March 1, 2009
In a poster presentation at CROI 2009 in Montreal, Canada, the AIDS Clinical Trials Group A5209 study evaluated the drug ezetimibe, when used with a common statin inhibitor (pravastatin, atorvastatin, or fluvastatin), for its ability to lower LDL cholesterol levels in people on stable HIV therapy. LDL is low density lipoprotein cholesterol, commonly referred to as bad cholesterol. Too much bad cholesterol can increase the risk of clogged arteries, heart attack and stroke. Optimally, LDL levels below 100mg/dL are desired.

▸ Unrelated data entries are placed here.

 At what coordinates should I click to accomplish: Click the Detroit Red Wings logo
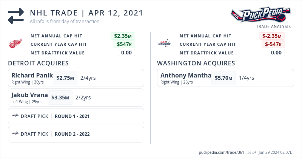(15, 44)
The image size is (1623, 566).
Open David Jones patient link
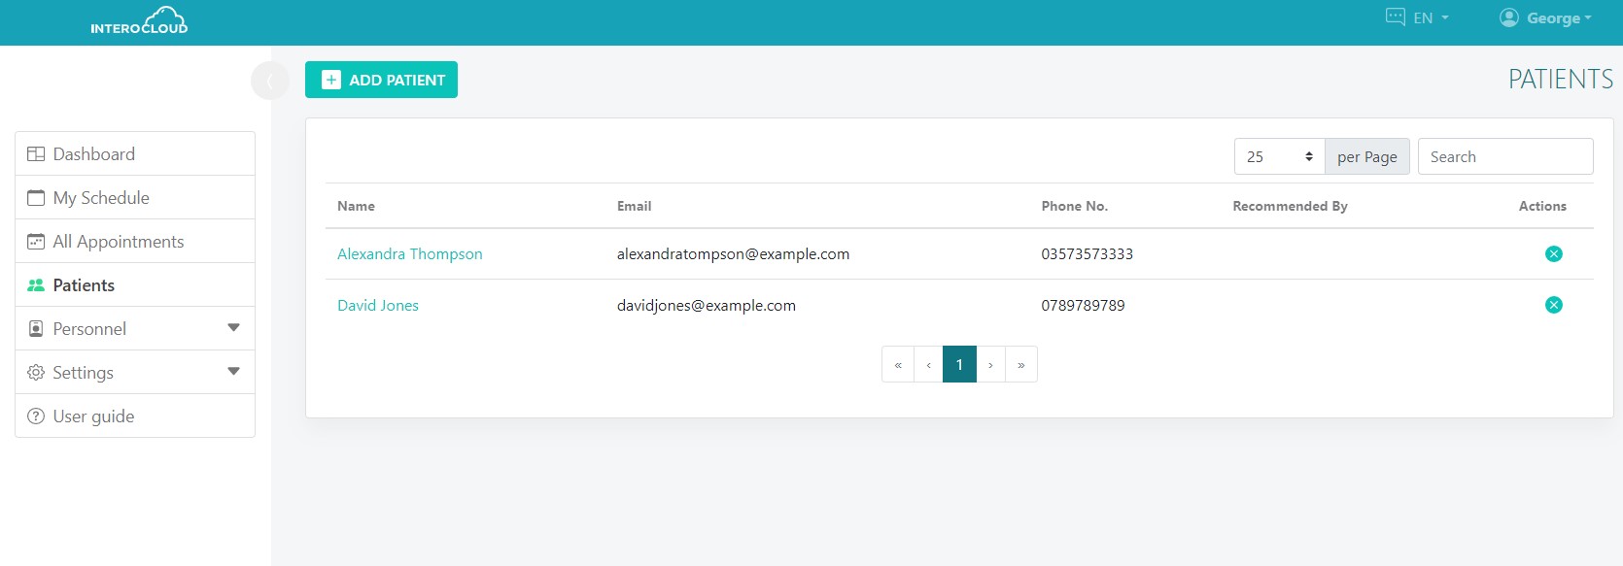click(x=377, y=306)
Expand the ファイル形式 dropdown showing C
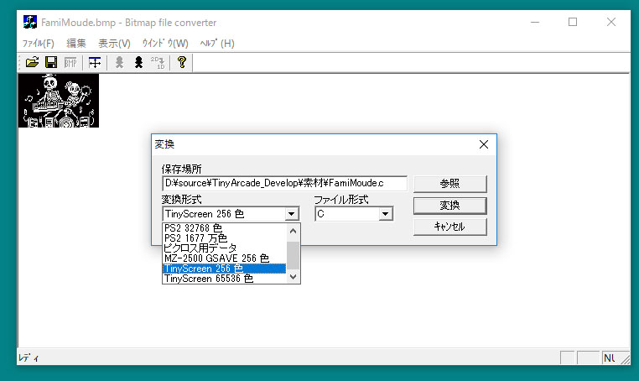Image resolution: width=639 pixels, height=381 pixels. click(385, 214)
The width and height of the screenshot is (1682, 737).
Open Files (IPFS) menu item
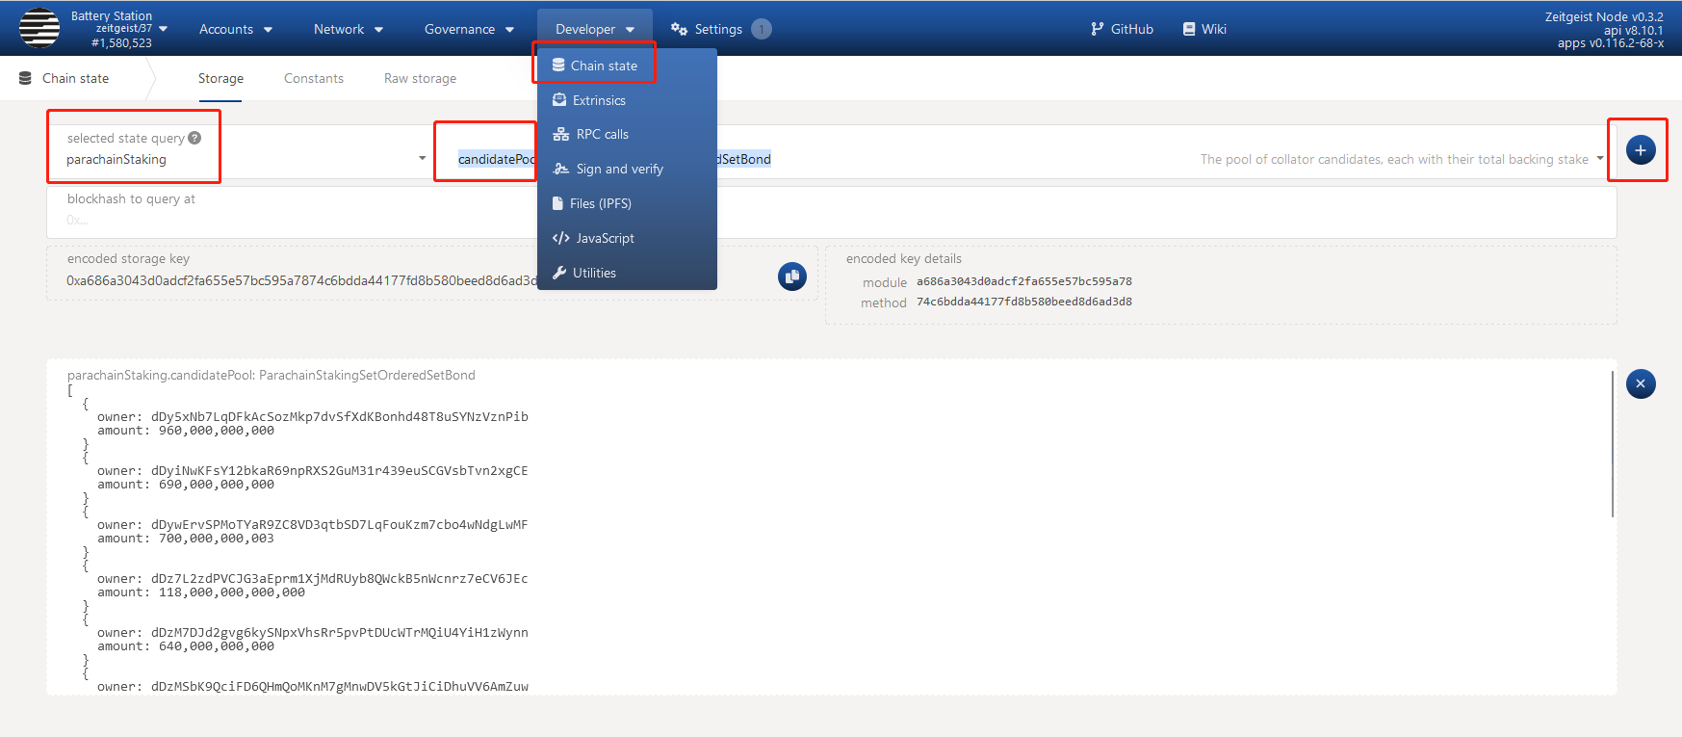(600, 204)
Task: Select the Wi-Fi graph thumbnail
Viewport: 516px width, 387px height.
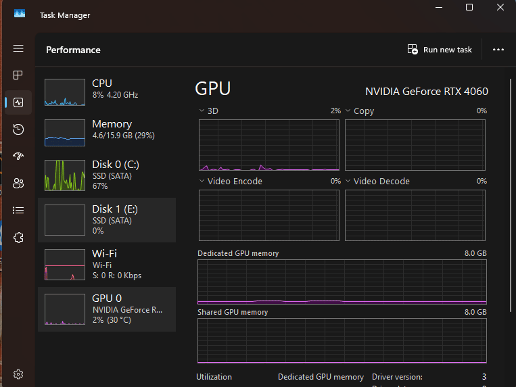Action: 65,265
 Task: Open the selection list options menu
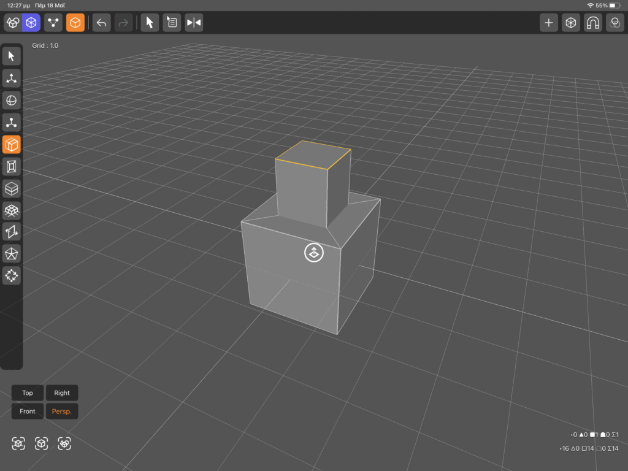click(x=172, y=23)
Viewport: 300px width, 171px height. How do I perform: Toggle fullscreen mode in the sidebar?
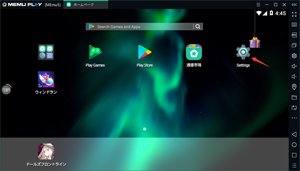[294, 14]
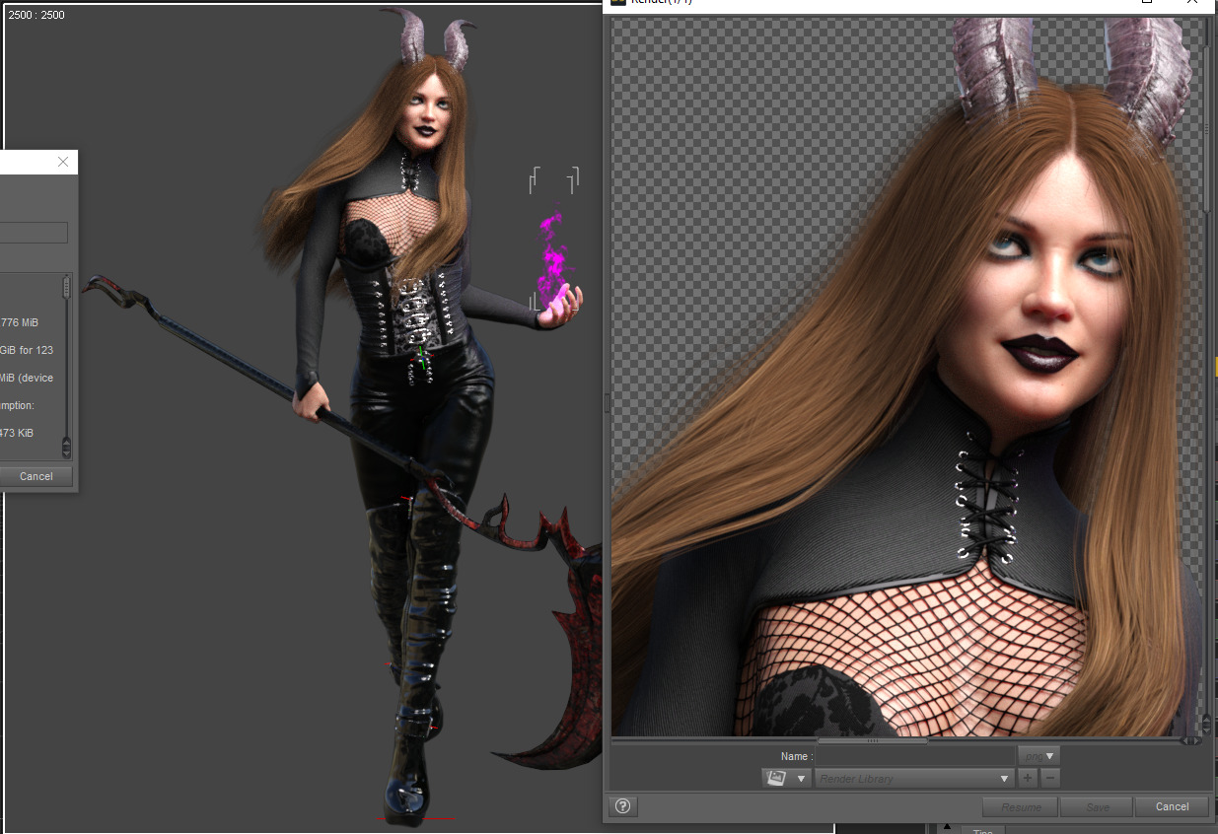
Task: Click the plus button beside Render Library
Action: [1027, 779]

In the study, everyone had LDL levels above 130 despite being on a cholesterol-lowering statin inhibitor. Average age of the study volunteers was 49 years while about 3 in 4 were men and 57% were people of color. Average CD4 count was 547 and nearly all had undetectable viral loads.

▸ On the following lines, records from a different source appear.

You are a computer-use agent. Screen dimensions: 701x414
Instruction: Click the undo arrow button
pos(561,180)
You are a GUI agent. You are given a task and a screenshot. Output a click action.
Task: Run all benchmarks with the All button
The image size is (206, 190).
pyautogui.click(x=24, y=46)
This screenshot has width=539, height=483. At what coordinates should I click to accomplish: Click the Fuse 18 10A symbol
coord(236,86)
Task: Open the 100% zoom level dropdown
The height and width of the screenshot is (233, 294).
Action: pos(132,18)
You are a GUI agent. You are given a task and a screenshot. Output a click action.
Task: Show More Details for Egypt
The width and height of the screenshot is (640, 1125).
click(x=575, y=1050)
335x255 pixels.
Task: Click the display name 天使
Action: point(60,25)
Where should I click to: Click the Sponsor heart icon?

The study included 44 people who took 12 weeks of therapy with 10mg of ezetimibe or placebo in addition to a stable statin inhibitor therapy. After 12 weeks, ezetimibe and placebo were stopped for 4 weeks. After the fourth week of this "washout" phase, those who had taken placebo were given the 10mg ezetimibe therapy, and those who had been on ezetimibe were given 12 weeks of placebo. The therapy proved both safe and effective in lowering LDL cholesterol.

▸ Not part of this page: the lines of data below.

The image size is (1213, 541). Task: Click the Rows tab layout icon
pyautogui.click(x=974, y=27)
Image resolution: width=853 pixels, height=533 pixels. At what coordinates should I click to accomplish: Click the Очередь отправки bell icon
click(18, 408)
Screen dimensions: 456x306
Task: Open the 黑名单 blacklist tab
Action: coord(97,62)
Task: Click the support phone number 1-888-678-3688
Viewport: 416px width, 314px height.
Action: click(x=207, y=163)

The study showed that adding ezetimibe with a statin inhibitor resulted in significant decreases in lipid levels, including LDL cholesterol, TC, ApoB and non-HDL cholesterol. More than 60% of participants experienced some degree of side effects, the most common being aches, pains and discomfort. Less common side effects were fever, nausea and vomiting, decreases in neutrophil counts, and increases in bilirubin.